As the spread of COVID-19 pandemic begins to slow down, individuals continue to have concerns regarding their health and safety. According to Sharp Health Plan, psychologists define resilience as the process of adapting well in the face of adversity, trauma, tragedy, threats or significant sources of stress — such as family and relationship problems, serious health issues, financial stressors and even the current COVID-19 pandemic.
Building resilience provides a sense of empowerment in difficult or uncertain times, and lets people know they are not helpless. Michelle Myking-Scheufler, a Sharp Health Plan therapist offers strategies for building resiliency and adapting to change.

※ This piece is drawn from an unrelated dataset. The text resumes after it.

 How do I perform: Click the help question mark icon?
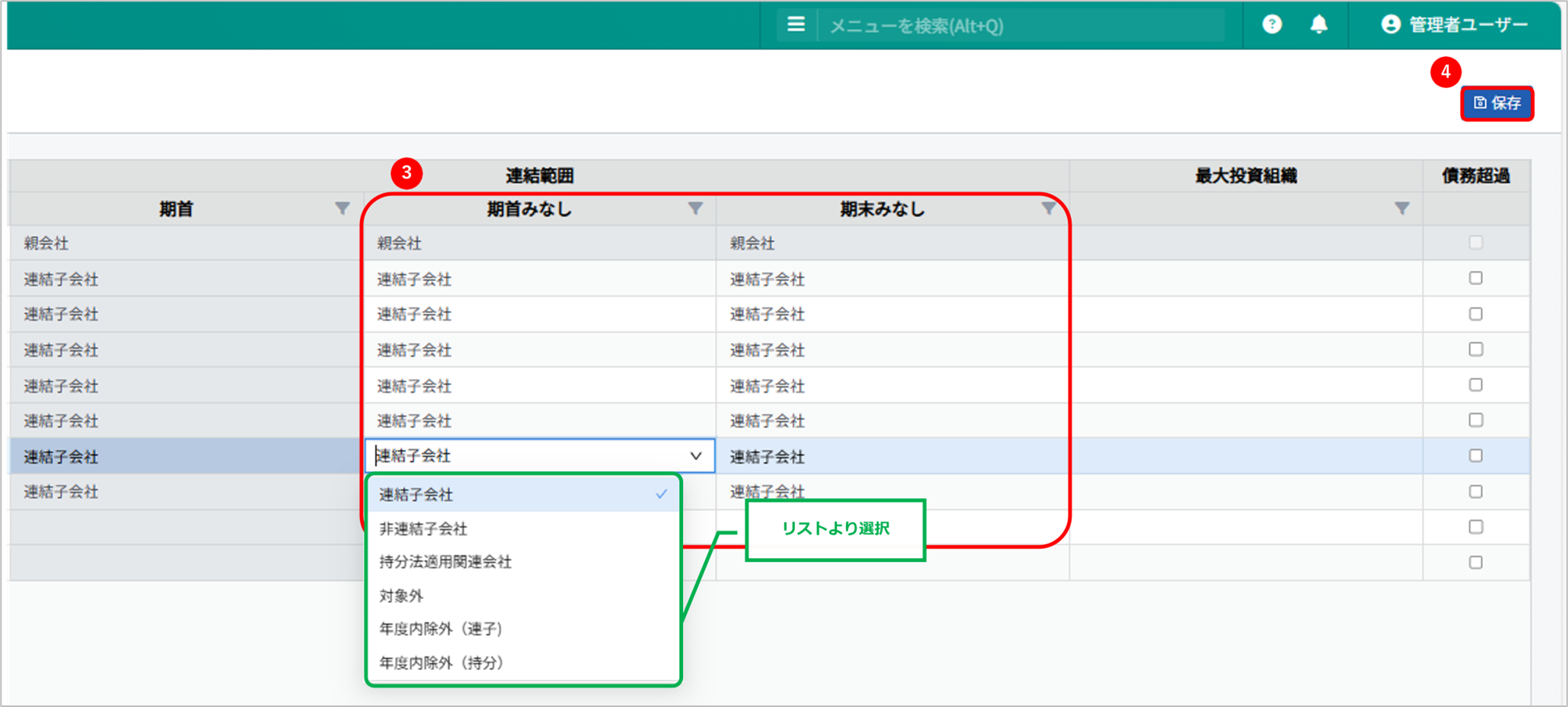[x=1271, y=25]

Foster connections with others
- It is important to know you are not alone when you are experiencing difficulties. Talk with someone you trust about how you feel and what you are going through. Connect with compassionate and trustworthy people who care about you.

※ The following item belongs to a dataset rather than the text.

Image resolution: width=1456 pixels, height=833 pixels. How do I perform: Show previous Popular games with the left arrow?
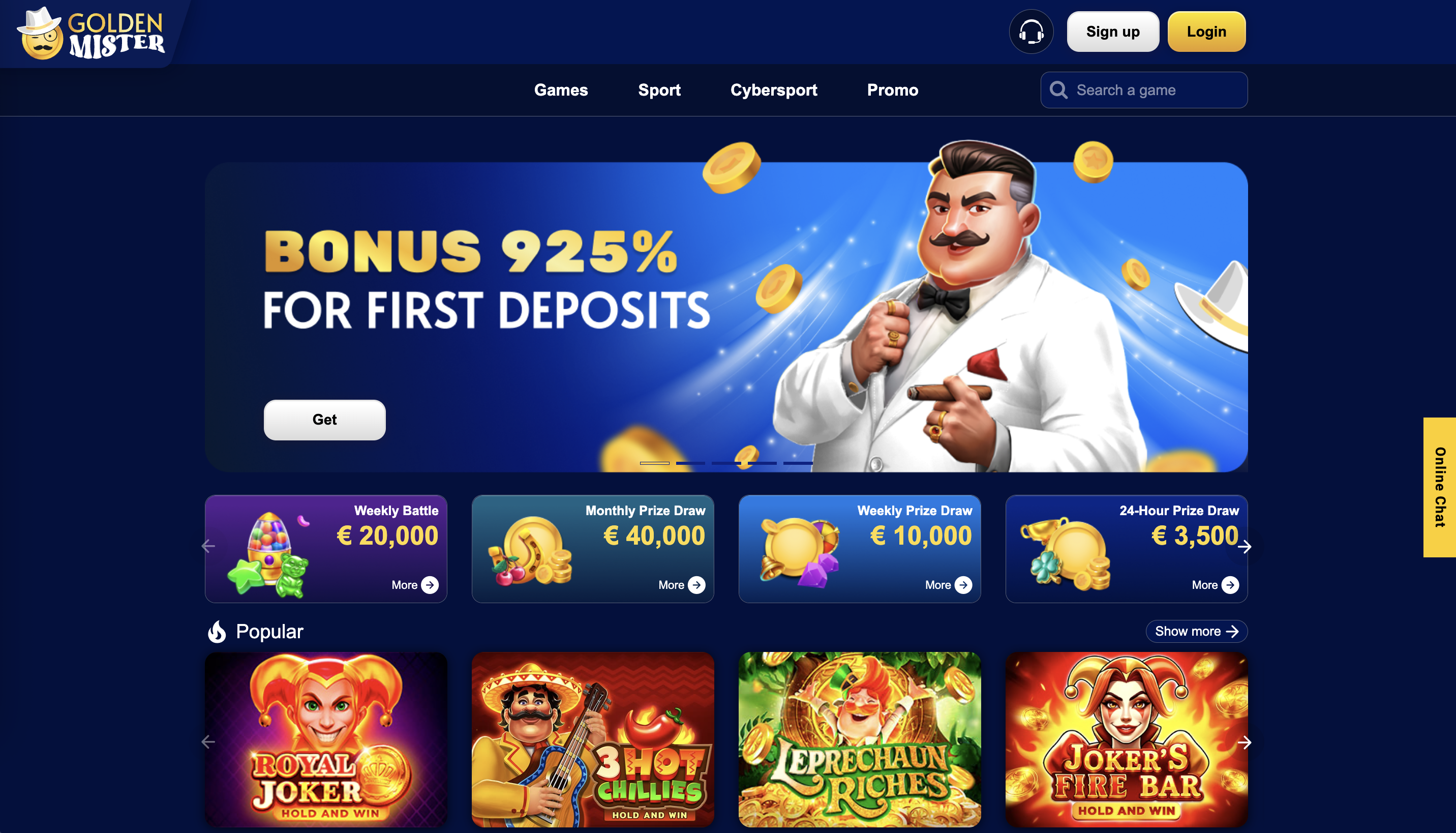pyautogui.click(x=208, y=742)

- Along with individual relationships, think about joining a support group such as a church group, meditation group, charity organization, civic organization or self-help group to cultivate new relationships.
Prioritize physical and mental wellness
- Take care of your body by fueling it with healthy food and balanced meals, good sleep hygiene, and regular exercise. This will help greatly when dealing with stress and mood.
- Develop a mindfulness routine by meditating, praying, journaling or practicing yoga. Mindfulness helps with an overall sense of well-being and centeredness.
- Examine your thoughts. By developing more realistic and heathier ways of thinking, we can help ourselves a great deal in stressful times. Increase your awareness of how you interpret events so you can challenge and alter counterproductive thoughts and develop a more adaptive thinking style.
Build resilience to help manage adversity
- While we cannot avoid adversity altogether, resiliency protects us when adversity arises, allowing us to bounce back knowing we will and can get through most things.
- Be clear on what you can and cannot control. Worry often centers on things that are outside of your control. Make a list of the things that are within your control and refer to that list when you are feeling worried.
- Most of life, including the pandemic, is outside our control. We only have control over ourselves. You may not be able to change a highly stressful event, but you can change how you interpret and respond to it.